Vortex cooling works by injecting oxygen into the combustion chamber tangentially, just inside the nozzle of the engine, which creates a cooling, swirling vortex boundary layer along the chamber wall. The oxygen moves to the front end of the combustion chamber where it mixes with the fuel and ignites in the center. This does not protect the nozzle itself, which only lasts a few seconds before becoming unusable. However, thanks to the modular design of the test engine, only the small nozzle section had to be reprinted for every test. While this part could be manufactured using a metal 3D printer, the costs are still very high, especially at this experimental stage. The clear resin parts also allow the combustion observed and more accurate conclusions to be drawn from every test.

This engine intended to be used as a torch igniter for a much larger rocket engine. Fuel is injected into the front of the combustion chamber, where a spark plug is located to ignite the oxygen-fuel mixture. The flow of the oxygen and fuel is controlled by two servo-operated valves connected to a microcontroller, which is mounted with the engine on linear rails. This allows the test engine to move freely, and push against a load cell to measure thrust. The spark is created before the valves are opened to prevent a delayed ignition, which can blow up the engine, and getting the valve sequence and timing correct is critical. Many iterations and destroyed parts later, the [AX Technologies] team achieved successful ignition, with a clear supersonic Mach diamond pattern in the exhaust.

This is just one more example of 3D printing and cheap electronics allowing impressive progress on a limited budget. Another example is [Joe Barnard]’s progress in getting a model rocket to land itself with a solid fuel engine. Companies and organisations have been using 3D printed components in rocket engines for a few years now, and we’ve even seen an open source version.

16 thoughts on “SLA 3D Printed Vortex Cooled Rocket Engine

  1. Somewhere recently I saw a video of someone making SLA-printed ceramic solid-fuel rocket engines. Their furnace they were using to cure the ceramics broke after the first attempt but it seems that it would be the right process for the parts of this engine. Though since they talk at the end about metal parts needing cooling vanes to avoid melting, perhaps it wouldn’t be enough.

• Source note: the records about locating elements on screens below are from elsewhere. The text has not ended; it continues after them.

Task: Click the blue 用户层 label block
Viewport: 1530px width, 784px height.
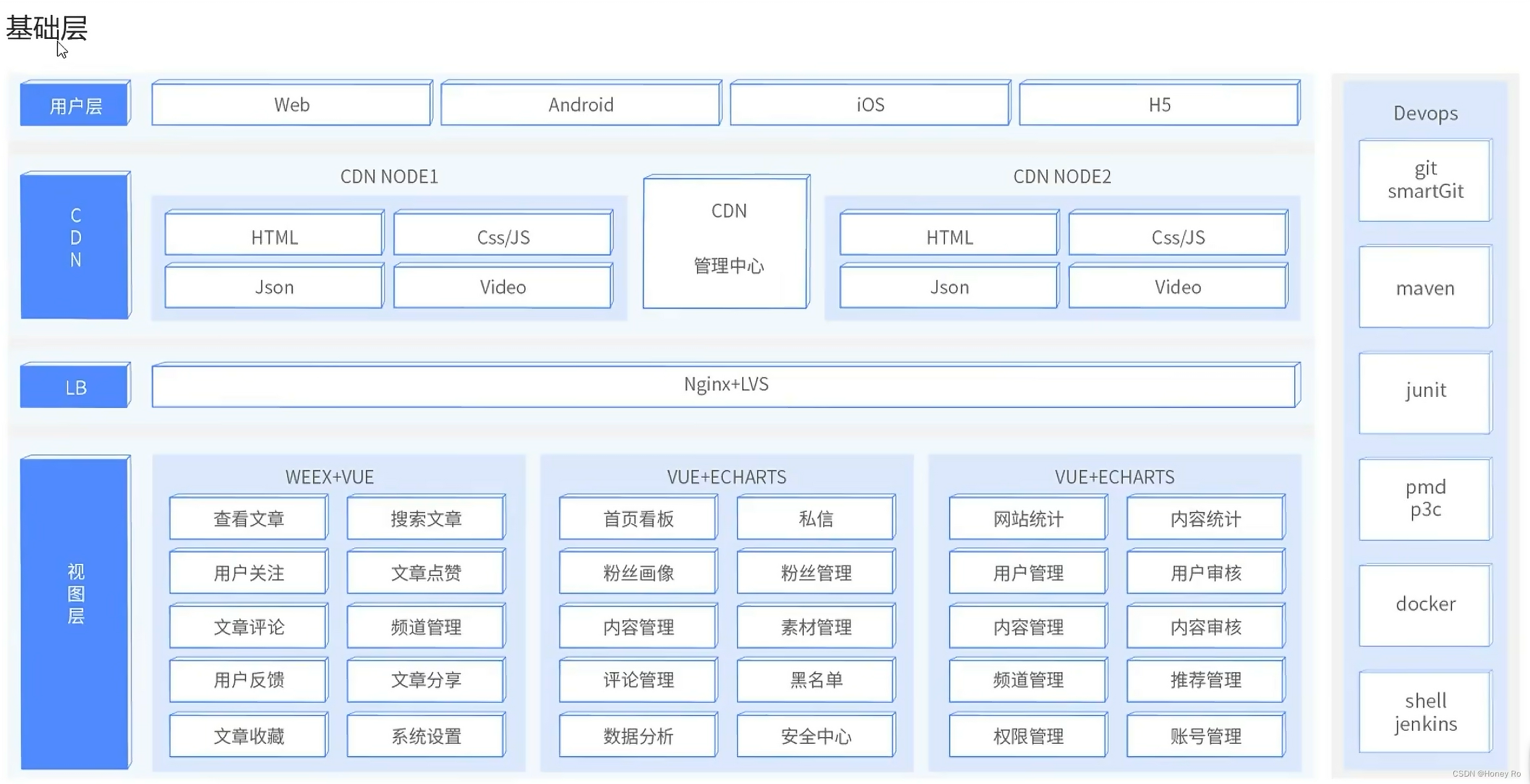Action: coord(75,106)
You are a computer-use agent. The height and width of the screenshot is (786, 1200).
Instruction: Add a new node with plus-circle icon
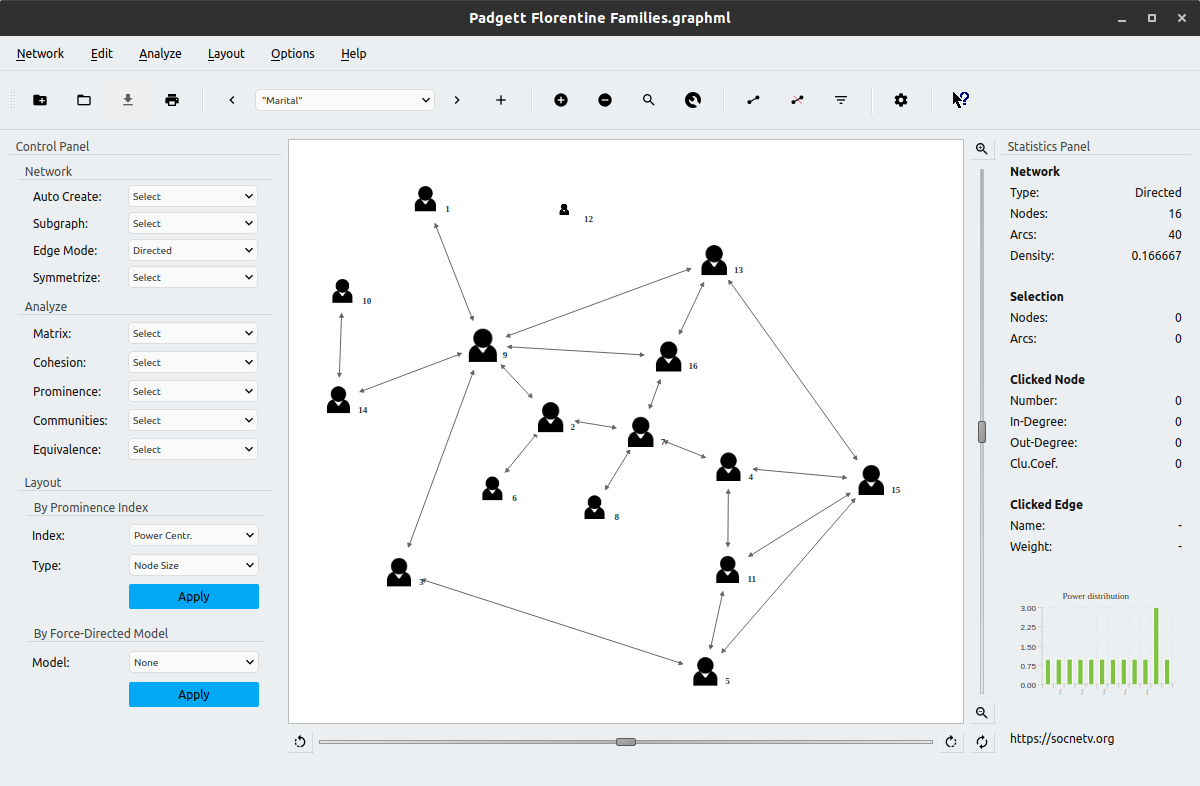pyautogui.click(x=561, y=100)
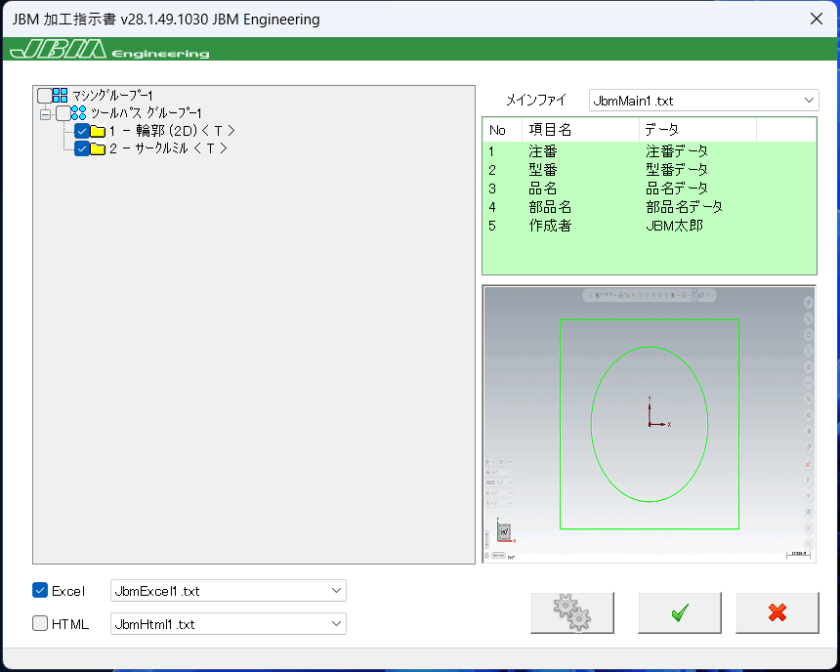Collapse the ツールパス グループ-1 tree branch
This screenshot has width=840, height=672.
click(45, 113)
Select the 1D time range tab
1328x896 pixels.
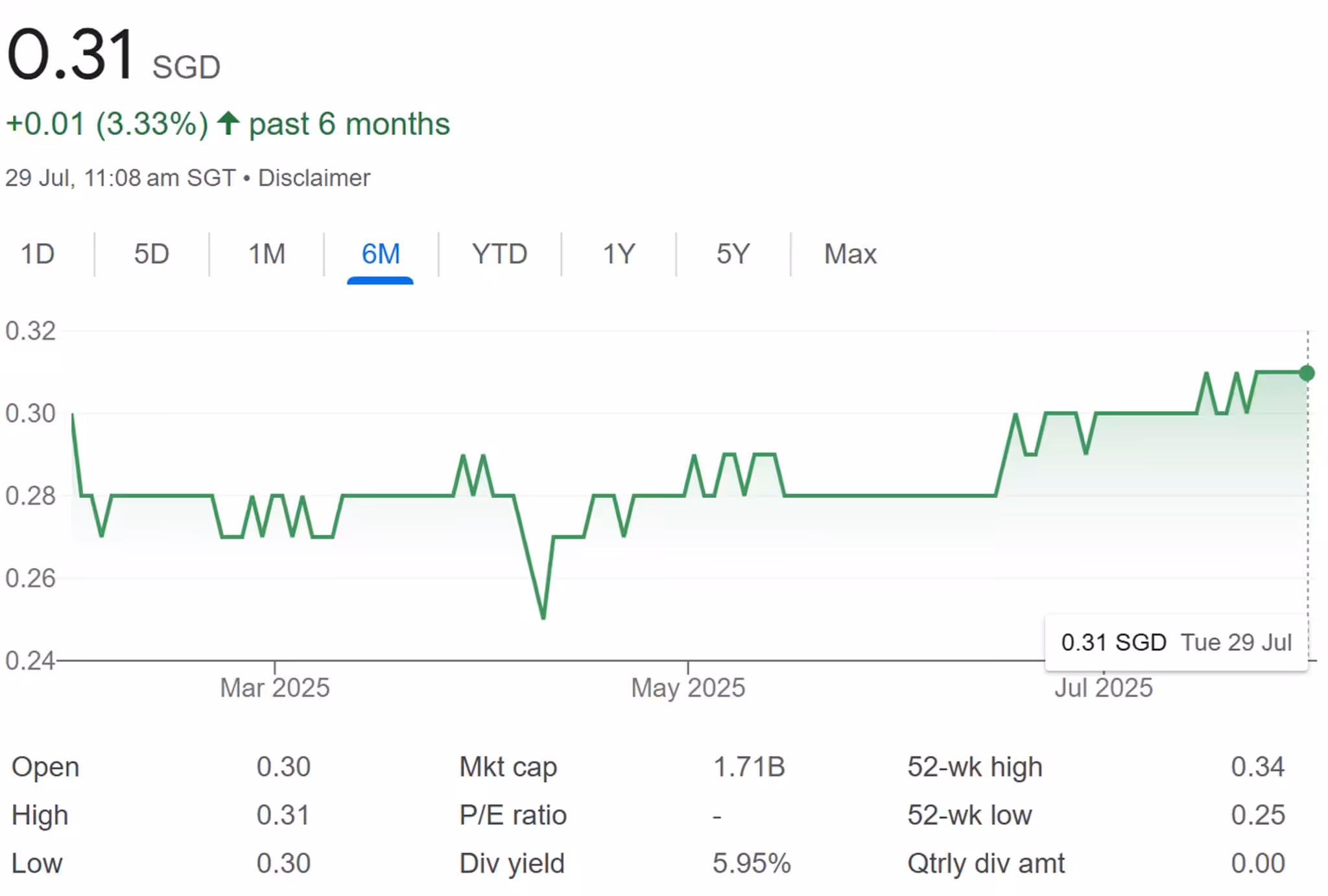pyautogui.click(x=38, y=253)
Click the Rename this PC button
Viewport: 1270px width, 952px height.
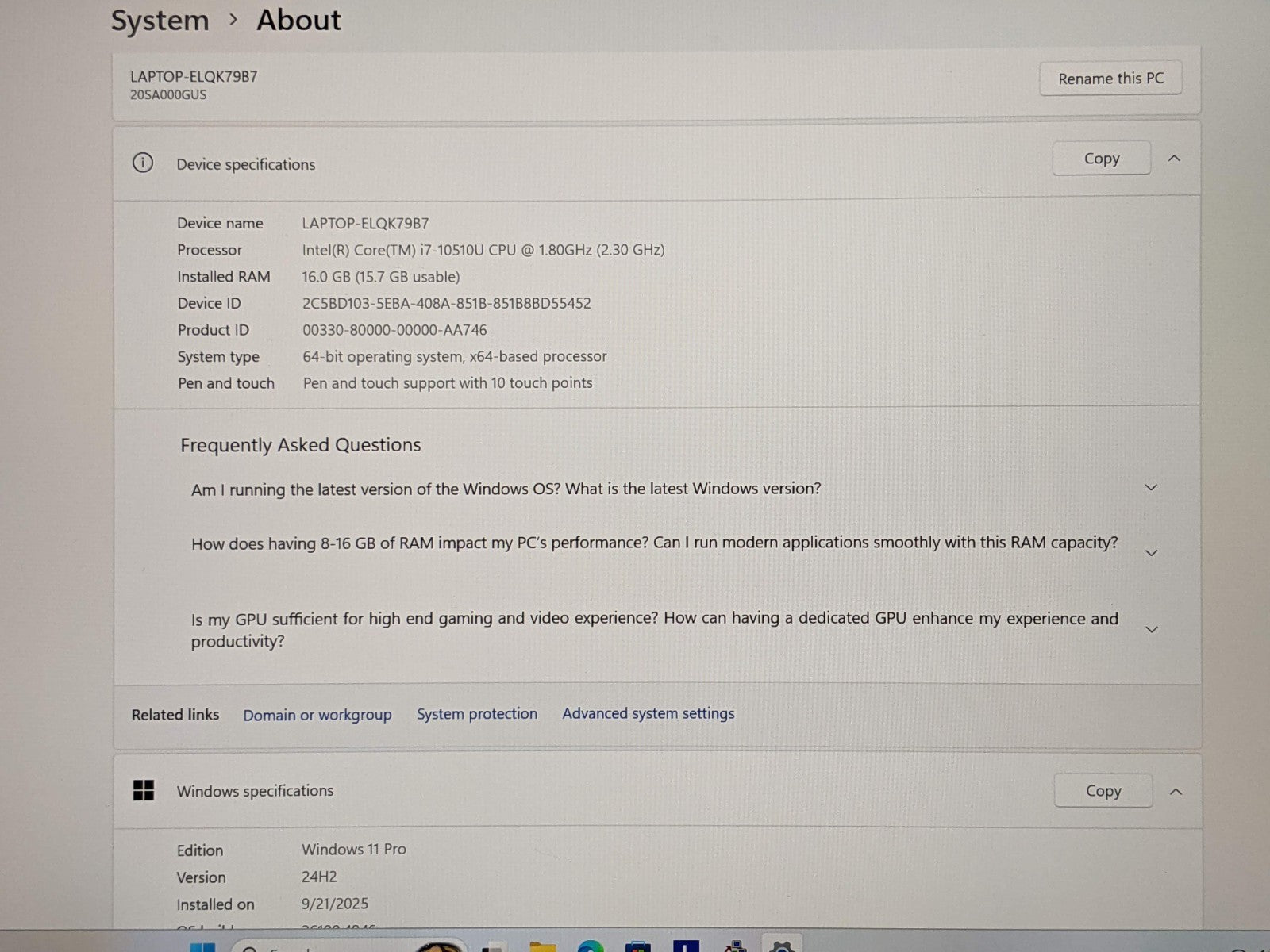1110,79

    I’m curious what process they’re thinking of using for “metal” parts for the finished engine. As any blacksmith will tell you, the worry with steel is not that it will melt but that it will burn – especially in an environment where you’re pumping pure oxygen around, though I guess if you get the mixture right there won’t be much left by the time the exhaust reaches the nozzle.

  2. I enjoyed it. It really shows how much can be saved in ‘prototyping’ costs by simple iteration using 3D printing of complex parts. Imagine having to machine new parts every time something changed, or new casting molds…. Also learned a bit too. Thx for sharing.

  3. Robert Goddard used a similar technique to cool his rocket engines but he used gasoline injected into the head end of the CC tangentially. LOx was the oxidizer and he kept his nickel engines below red heat and a Wisconsin company,Orbitec, has a patent on a LOx cooled rocket engine called LOx Vortex Cooling. And there’s an ignitor technique called resonance ignition which use no spark plug just resonance to heat any non flammable gas like nitrogen.

    1. The Orbitec thing you mention—is that the engine for Aquarius? Wikipedia says Orbitec was going to provide an engine with a vortex-cooled combustion chamber. If so, I looked up the patent the other month, and I think I found it expired or soon to expire.

      The resonance ignition thing—does that work thermoacoustically, maybe with a whistle-like thing to provide the sound? (I’ve been meaning to try yet again to learn about thermoacoustics. NightHawkInLight posted a couple of videos on it recently, but I haven’t watched them yet. And there was an introductory article in PDF form that I found a few years ago, which was written to be easy to understand without simplifying too much, but I haven’t been able to find it since.)